___ Source records ___

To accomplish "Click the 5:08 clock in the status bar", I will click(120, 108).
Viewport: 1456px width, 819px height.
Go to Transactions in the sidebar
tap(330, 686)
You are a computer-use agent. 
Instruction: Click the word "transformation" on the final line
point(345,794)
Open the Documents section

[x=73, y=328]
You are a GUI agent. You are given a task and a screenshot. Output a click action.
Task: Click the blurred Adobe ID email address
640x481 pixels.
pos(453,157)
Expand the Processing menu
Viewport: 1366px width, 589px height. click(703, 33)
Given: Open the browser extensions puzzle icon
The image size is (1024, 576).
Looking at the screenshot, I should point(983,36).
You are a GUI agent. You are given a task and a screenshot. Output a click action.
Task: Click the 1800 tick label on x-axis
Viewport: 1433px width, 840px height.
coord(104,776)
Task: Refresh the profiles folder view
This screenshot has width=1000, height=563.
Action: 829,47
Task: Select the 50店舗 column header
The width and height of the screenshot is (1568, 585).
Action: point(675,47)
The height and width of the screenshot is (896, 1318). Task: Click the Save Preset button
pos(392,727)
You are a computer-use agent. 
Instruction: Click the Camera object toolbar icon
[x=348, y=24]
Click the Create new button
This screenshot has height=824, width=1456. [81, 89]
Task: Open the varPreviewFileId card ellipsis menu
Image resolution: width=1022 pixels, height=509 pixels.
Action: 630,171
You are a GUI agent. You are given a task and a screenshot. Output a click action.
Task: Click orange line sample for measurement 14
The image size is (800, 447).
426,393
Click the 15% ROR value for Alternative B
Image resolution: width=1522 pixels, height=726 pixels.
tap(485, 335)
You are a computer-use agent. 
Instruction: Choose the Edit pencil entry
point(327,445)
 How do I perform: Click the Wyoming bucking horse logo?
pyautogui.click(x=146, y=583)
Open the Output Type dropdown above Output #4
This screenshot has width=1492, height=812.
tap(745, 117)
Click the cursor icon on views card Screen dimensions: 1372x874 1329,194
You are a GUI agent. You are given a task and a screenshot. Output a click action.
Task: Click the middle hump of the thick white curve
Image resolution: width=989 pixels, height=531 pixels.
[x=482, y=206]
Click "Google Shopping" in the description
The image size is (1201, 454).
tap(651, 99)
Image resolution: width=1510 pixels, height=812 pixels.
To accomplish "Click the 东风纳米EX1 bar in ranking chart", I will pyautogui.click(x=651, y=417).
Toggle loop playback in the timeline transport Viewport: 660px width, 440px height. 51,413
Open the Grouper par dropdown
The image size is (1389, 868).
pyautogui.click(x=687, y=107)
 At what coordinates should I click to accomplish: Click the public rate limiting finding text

___

Written instruction:
Put all the records above into a Markdown table with two columns, No. and Text, giving each line its own row and a number in order. Leave out blank lines.

Exercise response:
| No. | Text |
|---|---|
| 1 | To accomplish "Click the 5:08 clock in the status bar", I will click(120, 108). |
| 2 | Viewport: 1456px width, 819px height. |
| 3 | Go to Transactions in the sidebar |
| 4 | tap(330, 686) |
| 5 | You are a computer-use agent.  |
| 6 | Instruction: Click the word "transformation" on the final line |
| 7 | point(345,794) |
| 8 | Open the Documents section |
| 9 | [x=73, y=328] |
| 10 | You are a GUI agent. You are given a task and a screenshot. Output a click action. |
| 11 | Task: Click the blurred Adobe ID email address |
| 12 | 640x481 pixels. |
| 13 | pos(453,157) |
| 14 | Expand the Processing menu |
| 15 | Viewport: 1366px width, 589px height. click(703, 33) |
| 16 | Given: Open the browser extensions puzzle icon |
| 17 | The image size is (1024, 576). |
| 18 | Looking at the screenshot, I should point(983,36). |
| 19 | You are a GUI agent. You are given a task and a screenshot. Output a click action. |
| 20 | Task: Click the 1800 tick label on x-axis |
| 21 | Viewport: 1433px width, 840px height. |
| 22 | coord(104,776) |
| 23 | Task: Refresh the profiles folder view |
| 24 | This screenshot has width=1000, height=563. |
| 25 | Action: 829,47 |
| 26 | Task: Select the 50店舗 column header |
| 27 | The width and height of the screenshot is (1568, 585). |
| 28 | Action: point(675,47) |
| 29 | The height and width of the screenshot is (896, 1318). Task: Click the Save Preset button |
| 30 | pos(392,727) |
| 31 | You are a computer-use agent.  |
| 32 | Instruction: Click the Camera object toolbar icon |
| 33 | [x=348, y=24] |
| 34 | Click the Create new button |
| 35 | This screenshot has height=824, width=1456. [81, 89] |
| 36 | Task: Open the varPreviewFileId card ellipsis menu |
| 37 | Image resolution: width=1022 pixels, height=509 pixels. |
| 38 | Action: 630,171 |
| 39 | You are a GUI agent. You are given a task and a screenshot. Output a click action. |
| 40 | Task: Click orange line sample for measurement 14 |
| 41 | The image size is (800, 447). |
| 42 | 426,393 |
| 43 | Click the 15% ROR value for Alternative B |
| 44 | Image resolution: width=1522 pixels, height=726 pixels. |
| 45 | tap(485, 335) |
| 46 | You are a computer-use agent.  |
| 47 | Instruction: Choose the Edit pencil entry |
| 48 | point(327,445) |
| 49 |  How do I perform: Click the Wyoming bucking horse logo? |
| 50 | pyautogui.click(x=146, y=583) |
| 51 | Open the Output Type dropdown above Output #4 |
| 52 | This screenshot has width=1492, height=812. |
| 53 | tap(745, 117) |
| 54 | Click the cursor icon on views card Screen dimensions: 1372x874 1329,194 |
| 55 | You are a GUI agent. You are given a task and a screenshot. Output a click action. |
| 56 | Task: Click the middle hump of the thick white curve |
| 57 | Image resolution: width=989 pixels, height=531 pixels. |
| 58 | [x=482, y=206] |
| 59 | Click "Google Shopping" in the description |
| 60 | The image size is (1201, 454). |
| 61 | tap(651, 99) |
| 62 | Image resolution: width=1510 pixels, height=812 pixels. |
| 63 | To accomplish "Click the 东风纳米EX1 bar in ranking chart", I will pyautogui.click(x=651, y=417). |
| 64 | Toggle loop playback in the timeline transport Viewport: 660px width, 440px height. 51,413 |
| 65 | Open the Grouper par dropdown |
| 66 | The image size is (1389, 868). |
| 67 | pyautogui.click(x=687, y=107) |
| 68 |  At what coordinates should I click to accomplish: Click the public rate limiting finding text |